In any case, I won’t just have positive things to say because they’re my best friends or a pet band. To the contrary, I’ve just met them and have only known their music for a couple weeks. Regardless, I must say that their live performance – which first turned me onto their music – was awesome and listening to their album – believe it or not – is just as startling of an experience. These young pistols and whippersnappers can do both with great success.

Finally, there is a band that defines Progressive Rock and contains all its attributes – from the Rickenbacker to the flutes. Likewise, they release material with zero filler.

If I had to choose one track for you to hear, I’d be totally perplexed when it comes to making the choice. They’re all equal and good. Though if one song had to represent, it’d probably be the “Thorns Upon A Crown” as I love the way this album starts.

Also in succession “The Well” and “Intermission – Revelation Song” bring Kansas and Jethro Tull to mind whereas “Ageless Door” splatters Deep Heep (or is that Uriah Purple) across the walls. In any case, that old joke and overused comparison actually comes into play - for real - this time.

As for that latter day saint, it brings Snow’s “Devil’s Got My Throat” to the surface and graffiti’s all kinds of Queen on its bridges. To our benefit, we get both May & Morse. With allies and guitar heroes like these, you won’t have enemies. Rather, you’ll have sugary candy-shelled acquaintances.

Actually, Joakim Karlsson makes the guitars sing. Providing full disclosure, Mikael Israelsson does drums and Nicklas Åhlund is responsible for the keys. As earlier referenced, Anthon Johansson is the bassist whereas Magnus Lindgren is their voice.

In “Iscariot”, the high hats compliment the top hats. In other words, there’s sheer classiness in the deliverance of vocals and drums. With this ditty, Black Bonzo brings the sixties and the seventies to the forefront whilst providing time signatures as odd as Clockwork Orange. Afterwards, they end the album with a title track that’s worthy of its alias. Then again, every song is on the level of “Bohemian Rhapsody” in terms of its level of melodic mania.

George Roldan, the founder of RoSfest, must have superhero abilities or an extraordinary ear. Even though this band has a funky name and is landlocked far and away in the tundras of Scandinavia, something must have made his thermoreceptors dial their digits or coerced a button-click from his index. Because few had heard of Gonzo’s sun-burned brother before he had made them known.

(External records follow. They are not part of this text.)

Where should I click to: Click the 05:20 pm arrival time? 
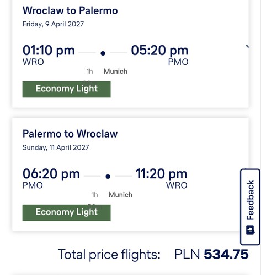pyautogui.click(x=159, y=50)
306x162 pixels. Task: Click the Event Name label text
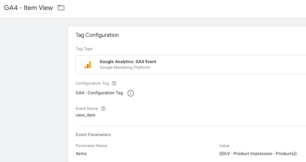click(x=87, y=109)
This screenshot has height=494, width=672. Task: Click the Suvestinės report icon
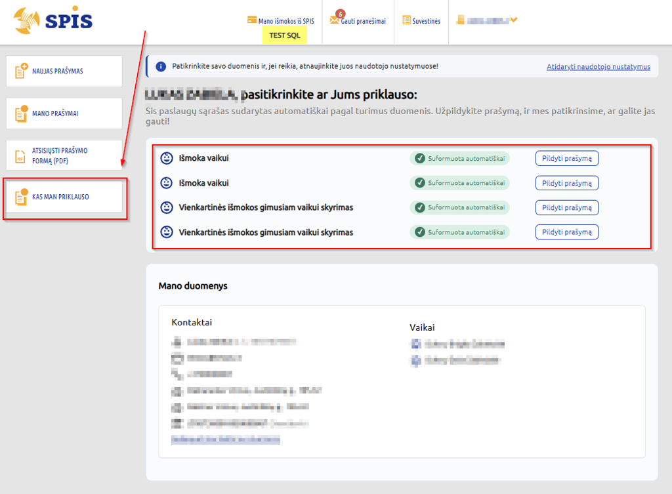tap(406, 20)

Their symbol, by the way, looks like the circular logo that Compuware has recently retired. While this international firm makes IT rock around the world, Black Bonzo brings it to festivals and living rooms. Personally, for music enthusiasts; this is better (especially on the weekends), because I can let my tuchos rest while these pros sweat. This not only applies to technical consultants like me, but also to the techies who constitute the majority of the Prog Rock populace. Sorry folks, that goes beyond starry-eyed Trekkies or geeks since this convoluted music is freakishly modish.

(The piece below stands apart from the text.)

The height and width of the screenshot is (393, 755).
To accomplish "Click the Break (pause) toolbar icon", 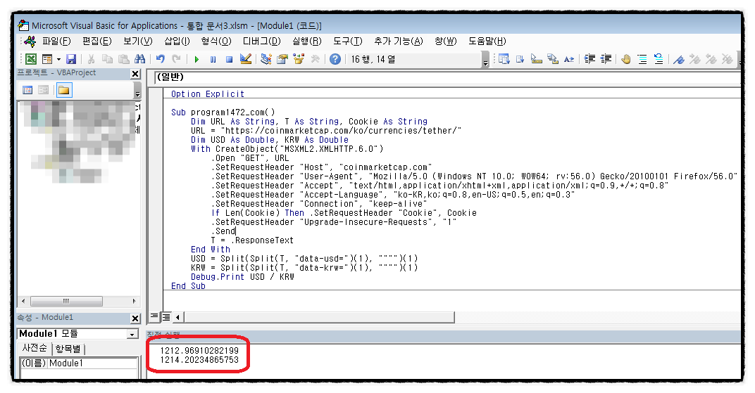I will click(x=213, y=60).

In synch with corporate suits trying to make their businesses cool, these guys are legitimately hip and chic. If I had to put this in a TXT Message, I’d write, “4 PR BBz 1337.” For the record, that code corresponds with the word ‘elite’.


[I do believe that tuchos is Yiddish for – pardon my English – butt.]

Thursday, July 31, 2008

Dominici – O3 Part 3

This installment is not only the last, it’s theoretically the best. The trilogy started acoustically. For the sequel, Charlie Dominici contracted with a plugged-in crew – members from SolidVision whose talent is inversely proportional to their fame (for the record, they are relatively unknown over here at this time).

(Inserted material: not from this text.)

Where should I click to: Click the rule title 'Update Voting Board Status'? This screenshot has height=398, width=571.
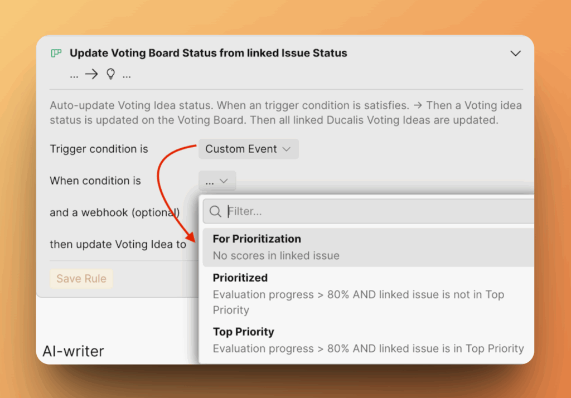(208, 53)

Rather than make the endeavor lopsided on one end, he continues to progress. In the final chapter, he takes this into metal-heavy waters. Even so, the moat is covered in a layer of Greek fire and Napalm.

Before this article self-destructs, let’s flesh out what happens in Charlie’s harsh realm:

“King of Terror” is the quintessential calm before the storm. Once it’s passed through the Nordic gates of Valhalla, all bets are off.

As if literally doused in lighter fluid, the guitars are ablaze in “Liquid Lightning”. From start to finish, the bass drum tests the mettle of your subwoofer.

“Revelation” not only discloses a lions share of plot devices, it’s also one of my favorites. As much as I like it, this flammable piece precludes the overall highlight.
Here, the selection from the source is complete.